TASK BRIEF: Each of the records must appear again, exactly as it was written.

DATA TO PROCESS:
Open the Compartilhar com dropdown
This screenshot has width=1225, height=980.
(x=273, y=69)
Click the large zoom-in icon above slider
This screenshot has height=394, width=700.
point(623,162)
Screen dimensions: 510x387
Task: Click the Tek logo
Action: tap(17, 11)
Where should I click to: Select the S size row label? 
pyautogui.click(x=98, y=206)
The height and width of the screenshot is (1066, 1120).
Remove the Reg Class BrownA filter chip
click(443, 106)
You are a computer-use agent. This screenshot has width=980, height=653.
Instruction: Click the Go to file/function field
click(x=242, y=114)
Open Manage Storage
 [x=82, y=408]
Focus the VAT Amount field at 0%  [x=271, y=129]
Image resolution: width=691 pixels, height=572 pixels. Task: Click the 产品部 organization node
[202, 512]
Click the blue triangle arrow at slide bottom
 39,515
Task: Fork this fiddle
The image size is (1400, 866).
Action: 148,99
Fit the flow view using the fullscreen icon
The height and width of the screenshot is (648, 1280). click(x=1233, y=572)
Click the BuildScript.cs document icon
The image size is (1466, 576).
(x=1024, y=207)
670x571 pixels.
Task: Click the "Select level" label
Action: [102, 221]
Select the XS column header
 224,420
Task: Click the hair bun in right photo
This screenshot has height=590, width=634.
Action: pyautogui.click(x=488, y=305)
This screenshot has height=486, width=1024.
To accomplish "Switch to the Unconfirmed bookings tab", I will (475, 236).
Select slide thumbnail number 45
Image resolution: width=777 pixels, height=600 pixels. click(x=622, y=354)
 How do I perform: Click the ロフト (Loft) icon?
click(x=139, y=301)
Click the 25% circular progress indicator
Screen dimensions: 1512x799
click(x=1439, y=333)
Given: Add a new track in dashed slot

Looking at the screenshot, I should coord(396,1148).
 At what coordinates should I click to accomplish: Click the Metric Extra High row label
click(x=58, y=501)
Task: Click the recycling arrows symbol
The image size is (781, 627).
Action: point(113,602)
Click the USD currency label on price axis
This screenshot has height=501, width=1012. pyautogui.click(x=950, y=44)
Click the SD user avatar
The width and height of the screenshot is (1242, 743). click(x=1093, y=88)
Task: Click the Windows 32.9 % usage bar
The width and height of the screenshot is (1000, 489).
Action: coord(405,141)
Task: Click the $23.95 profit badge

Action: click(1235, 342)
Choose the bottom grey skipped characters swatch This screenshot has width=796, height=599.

FINISHED EXERCISE:
Open the Compartilhar com dropdown
This screenshot has width=1225, height=980.
(x=273, y=69)
Click the large zoom-in icon above slider
This screenshot has height=394, width=700.
point(623,162)
Screen dimensions: 510x387
Task: Click the Tek logo
Action: tap(17, 11)
Where should I click to: Select the S size row label? 
pyautogui.click(x=98, y=206)
The height and width of the screenshot is (1066, 1120).
Remove the Reg Class BrownA filter chip
click(443, 106)
You are a computer-use agent. This screenshot has width=980, height=653.
Instruction: Click the Go to file/function field
click(x=242, y=114)
Open Manage Storage
 [x=82, y=408]
Focus the VAT Amount field at 0%  [x=271, y=129]
Image resolution: width=691 pixels, height=572 pixels. Task: Click the 产品部 organization node
[202, 512]
Click the blue triangle arrow at slide bottom
 39,515
Task: Fork this fiddle
The image size is (1400, 866).
Action: 148,99
Fit the flow view using the fullscreen icon
The height and width of the screenshot is (648, 1280). click(x=1233, y=572)
Click the BuildScript.cs document icon
The image size is (1466, 576).
(x=1024, y=207)
670x571 pixels.
Task: Click the "Select level" label
Action: [102, 221]
Select the XS column header
 224,420
Task: Click the hair bun in right photo
This screenshot has height=590, width=634.
Action: pyautogui.click(x=488, y=305)
This screenshot has height=486, width=1024.
To accomplish "Switch to the Unconfirmed bookings tab", I will (475, 236).
Select slide thumbnail number 45
Image resolution: width=777 pixels, height=600 pixels. click(x=622, y=354)
 How do I perform: Click the ロフト (Loft) icon?
click(x=139, y=301)
Click the 25% circular progress indicator
Screen dimensions: 1512x799
click(x=1439, y=333)
Given: Add a new track in dashed slot

Looking at the screenshot, I should coord(396,1148).
 At what coordinates should I click to accomplish: Click the Metric Extra High row label
click(x=58, y=501)
Task: Click the recycling arrows symbol
The image size is (781, 627).
Action: point(113,602)
Click the USD currency label on price axis
This screenshot has height=501, width=1012. pyautogui.click(x=950, y=44)
Click the SD user avatar
The width and height of the screenshot is (1242, 743). click(x=1093, y=88)
Task: Click the Windows 32.9 % usage bar
The width and height of the screenshot is (1000, 489).
Action: coord(405,141)
Task: Click the $23.95 profit badge

Action: click(1235, 342)
Choose the bottom grey skipped characters swatch This screenshot has width=796, height=599.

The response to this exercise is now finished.